Design/methodology/approach
A theory is developed to show why service marketers of different strategic types use different success measures for the evaluation of new services. Using responses from 202 financial services marketers, strategic types are shown to relate in theoretically expected ways with the importance ratings of the categorized success measures.
Findings
Notable relationships among strategic types and their success measure are identified. Prospectors, for example, attach greater importance to growth performance measures, consistent with the growth orientation of their service development programs. Defenders, on the other hand, attach more importance than Prospectors to efficiency performance measures, which relate to their programs' efficiency orientation.
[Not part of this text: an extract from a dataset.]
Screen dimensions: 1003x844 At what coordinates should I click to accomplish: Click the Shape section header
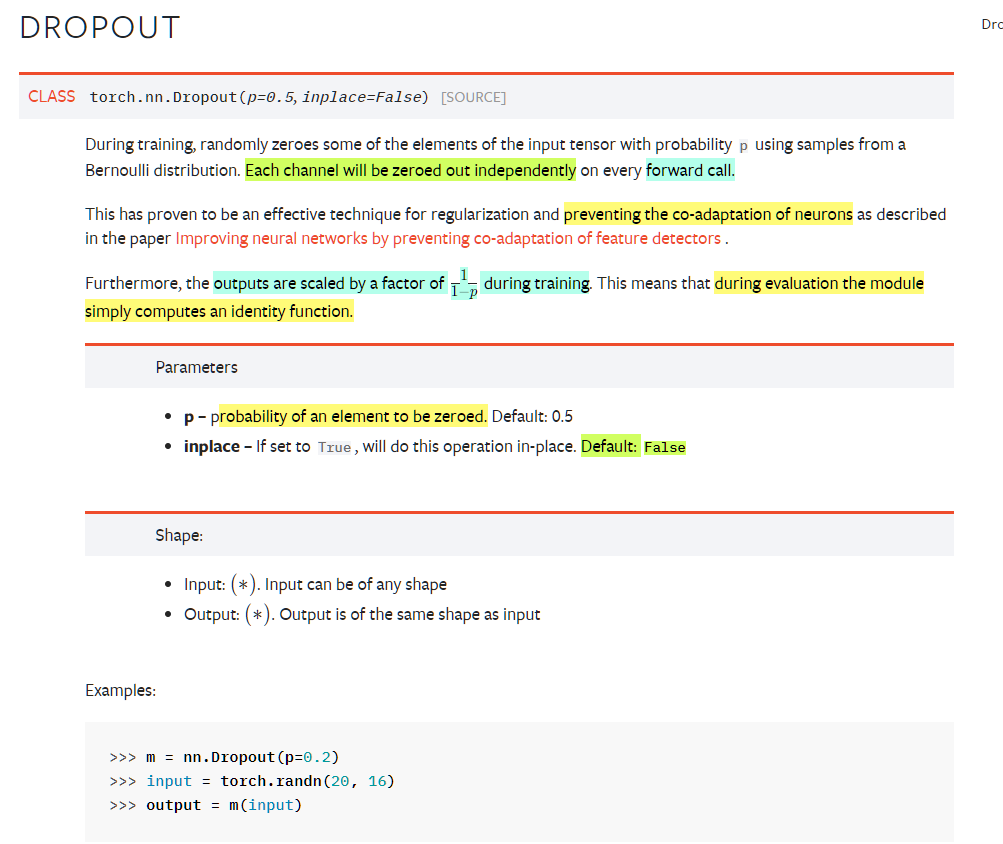click(x=179, y=535)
Analyzers, interestingly, place more emphasis on objectives‐based performance measures, including strategic fit, than Prospectors.
Research limitations/implications
The sampling frame purposely contains only US financial services firms; as such, future research may build upon this single‐industry, single‐country study.
Practical implications
Academic success literature generally disregards the strategic types of respondents in measuring the success of service development programs. Practitioners, however, seek performance measures that are consistent with their firm's business strategy. This study provides a categorization of the most important success measures as appropriate to different strategic types.
Originality/value
The service success literature has often dealt with the question of “what causes success?” and has rarely confronted, head‐on, the question of “what is success?”. This paper addresses this critical research gap.